I get it, lunch is a challenge. Breakfast is early enough that you just can’t mess it up. And boy don’t we all try!! Doughnuts? Cold Cream-Of-Grain Soup? Culturally, we do an astonishingly bad job eating breakfast! And if you don’t manage to peg your macro-nutrient content for dinner, and end up really sleepy 2 hours later, that’s great! Shoot – I wouldn’t even consider that “eating wrong”! But lunch is tricky. Getting it just right on a weekend is hard enough; it takes planning, preparation. Now throw in the challenge of having to carry your food with you to work…

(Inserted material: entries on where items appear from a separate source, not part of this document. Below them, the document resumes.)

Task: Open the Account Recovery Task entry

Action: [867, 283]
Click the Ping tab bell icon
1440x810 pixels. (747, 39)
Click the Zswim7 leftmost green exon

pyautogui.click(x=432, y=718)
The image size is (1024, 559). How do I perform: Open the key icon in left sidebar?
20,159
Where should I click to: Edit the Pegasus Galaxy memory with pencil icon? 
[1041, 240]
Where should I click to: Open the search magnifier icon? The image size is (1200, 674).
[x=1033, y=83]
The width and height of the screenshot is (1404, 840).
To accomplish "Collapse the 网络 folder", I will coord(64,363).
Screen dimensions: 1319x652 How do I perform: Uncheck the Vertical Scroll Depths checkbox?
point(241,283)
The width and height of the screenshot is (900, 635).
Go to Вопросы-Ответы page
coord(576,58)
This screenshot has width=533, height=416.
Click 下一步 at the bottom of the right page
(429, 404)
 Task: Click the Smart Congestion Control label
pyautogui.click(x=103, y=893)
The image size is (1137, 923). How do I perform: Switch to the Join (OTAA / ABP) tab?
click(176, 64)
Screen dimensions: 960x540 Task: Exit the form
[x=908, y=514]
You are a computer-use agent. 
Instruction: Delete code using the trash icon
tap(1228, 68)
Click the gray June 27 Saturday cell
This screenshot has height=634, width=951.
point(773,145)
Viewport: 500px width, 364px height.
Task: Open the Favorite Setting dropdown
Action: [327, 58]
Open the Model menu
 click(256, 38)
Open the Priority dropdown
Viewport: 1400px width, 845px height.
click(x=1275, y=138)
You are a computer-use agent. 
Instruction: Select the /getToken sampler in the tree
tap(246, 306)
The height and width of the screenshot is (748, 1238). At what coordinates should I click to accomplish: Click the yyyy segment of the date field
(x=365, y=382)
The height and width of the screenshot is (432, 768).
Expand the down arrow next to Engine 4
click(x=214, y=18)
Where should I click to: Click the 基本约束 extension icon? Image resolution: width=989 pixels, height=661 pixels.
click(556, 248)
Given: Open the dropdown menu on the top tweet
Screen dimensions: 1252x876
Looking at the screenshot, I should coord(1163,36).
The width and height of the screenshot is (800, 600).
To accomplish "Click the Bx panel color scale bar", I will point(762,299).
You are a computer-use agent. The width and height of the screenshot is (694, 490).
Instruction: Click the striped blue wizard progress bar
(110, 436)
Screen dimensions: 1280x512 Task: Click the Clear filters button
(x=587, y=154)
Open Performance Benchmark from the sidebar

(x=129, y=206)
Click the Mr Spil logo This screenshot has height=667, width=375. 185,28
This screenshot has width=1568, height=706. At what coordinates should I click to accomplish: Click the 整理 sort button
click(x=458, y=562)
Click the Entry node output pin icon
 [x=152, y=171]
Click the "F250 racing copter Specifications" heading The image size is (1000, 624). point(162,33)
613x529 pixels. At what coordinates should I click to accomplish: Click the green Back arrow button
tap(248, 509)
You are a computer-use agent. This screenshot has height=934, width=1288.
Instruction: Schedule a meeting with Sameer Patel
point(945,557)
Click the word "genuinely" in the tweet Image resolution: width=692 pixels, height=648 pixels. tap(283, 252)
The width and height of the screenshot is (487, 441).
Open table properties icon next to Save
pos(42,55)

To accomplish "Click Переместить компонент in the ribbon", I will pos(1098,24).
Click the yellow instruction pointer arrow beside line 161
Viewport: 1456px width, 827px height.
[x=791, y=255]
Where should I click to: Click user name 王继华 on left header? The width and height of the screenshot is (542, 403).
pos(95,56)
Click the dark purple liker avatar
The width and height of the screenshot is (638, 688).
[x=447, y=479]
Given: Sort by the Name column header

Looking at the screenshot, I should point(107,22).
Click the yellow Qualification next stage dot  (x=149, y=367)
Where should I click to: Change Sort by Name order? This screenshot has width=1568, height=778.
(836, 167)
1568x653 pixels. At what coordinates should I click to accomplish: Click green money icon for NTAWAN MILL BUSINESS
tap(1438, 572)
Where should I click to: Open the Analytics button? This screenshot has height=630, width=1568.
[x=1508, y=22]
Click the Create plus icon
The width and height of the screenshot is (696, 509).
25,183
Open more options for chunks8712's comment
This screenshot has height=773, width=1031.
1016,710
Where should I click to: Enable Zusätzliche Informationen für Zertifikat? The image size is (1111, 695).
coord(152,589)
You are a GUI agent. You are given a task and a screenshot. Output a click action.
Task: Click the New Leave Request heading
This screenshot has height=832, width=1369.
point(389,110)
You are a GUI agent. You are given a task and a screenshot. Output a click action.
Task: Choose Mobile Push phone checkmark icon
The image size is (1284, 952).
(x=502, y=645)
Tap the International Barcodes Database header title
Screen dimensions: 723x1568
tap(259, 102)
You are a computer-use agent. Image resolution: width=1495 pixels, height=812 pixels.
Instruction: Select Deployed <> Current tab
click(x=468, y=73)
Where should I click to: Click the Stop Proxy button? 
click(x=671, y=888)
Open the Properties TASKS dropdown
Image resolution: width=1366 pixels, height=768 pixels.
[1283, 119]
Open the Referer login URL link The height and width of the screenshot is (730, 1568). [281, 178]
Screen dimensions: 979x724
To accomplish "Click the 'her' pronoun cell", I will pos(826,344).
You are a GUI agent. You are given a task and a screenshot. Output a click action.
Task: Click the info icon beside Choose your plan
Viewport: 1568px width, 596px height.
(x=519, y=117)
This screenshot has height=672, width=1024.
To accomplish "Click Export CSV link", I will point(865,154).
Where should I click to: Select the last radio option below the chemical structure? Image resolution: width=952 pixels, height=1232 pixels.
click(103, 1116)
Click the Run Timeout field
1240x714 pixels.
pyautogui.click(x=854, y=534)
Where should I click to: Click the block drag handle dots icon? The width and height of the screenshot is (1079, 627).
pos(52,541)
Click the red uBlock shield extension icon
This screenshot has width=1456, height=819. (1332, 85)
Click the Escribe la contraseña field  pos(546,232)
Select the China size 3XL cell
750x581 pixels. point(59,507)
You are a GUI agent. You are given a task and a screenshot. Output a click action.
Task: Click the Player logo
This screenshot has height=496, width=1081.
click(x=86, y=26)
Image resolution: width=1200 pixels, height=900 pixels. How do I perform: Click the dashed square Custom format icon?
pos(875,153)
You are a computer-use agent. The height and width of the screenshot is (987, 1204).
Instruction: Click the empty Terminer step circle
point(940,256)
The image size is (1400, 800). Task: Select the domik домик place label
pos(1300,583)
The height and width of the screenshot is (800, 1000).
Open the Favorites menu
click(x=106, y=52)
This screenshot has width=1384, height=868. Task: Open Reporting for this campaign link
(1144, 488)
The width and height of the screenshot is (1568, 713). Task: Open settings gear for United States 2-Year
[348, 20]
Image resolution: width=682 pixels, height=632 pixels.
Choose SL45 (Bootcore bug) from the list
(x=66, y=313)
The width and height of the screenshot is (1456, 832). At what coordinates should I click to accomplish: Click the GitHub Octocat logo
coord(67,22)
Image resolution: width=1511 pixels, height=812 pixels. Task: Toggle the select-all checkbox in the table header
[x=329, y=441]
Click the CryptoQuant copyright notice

So I did what I could to share.
Enter the Hot & Cold Salad.
- 1 lb Frozen Shrimp (wild-caught is best)
- Chopped Veggies: 2 full Celery Stalks, 2 medium Carrots, 8 Crimini Mushrooms, 1 Zucchini
- 3 tablespoons Coconut Oil
- 2 tablespoons Italian Seasoning
- 3 cups Chopped Salad Greens (I used Celery Greens - love em!)
- 2 medium Cucumbers, chopped
- 1 Avocado
- 2 tablespoons Olive Oil
- In a large pan, add the coconut oil and shrimp and cook on high for 10 minutes, stirring regularly.
- After 10 minutes, add the Chopped Veggies and the Italian Seasoning; continue to stir regularly.
- Cook for 5 minutes on high, then turn the heat off.
- Leave the pan on the heat, covered, while you prep the salad.
- Prep the salad: Combine the greens with the olive oil and mix.
- Now serve and enjoy!
When you're packing this for lunch, be sure that you pack the Hot portion of the Hot & Cold Salad separately. If you don't have a special container to keep them separate, you can use a plastic sandwich baggy.
Make sure you use a microwave safe container when re-heating this for your meal!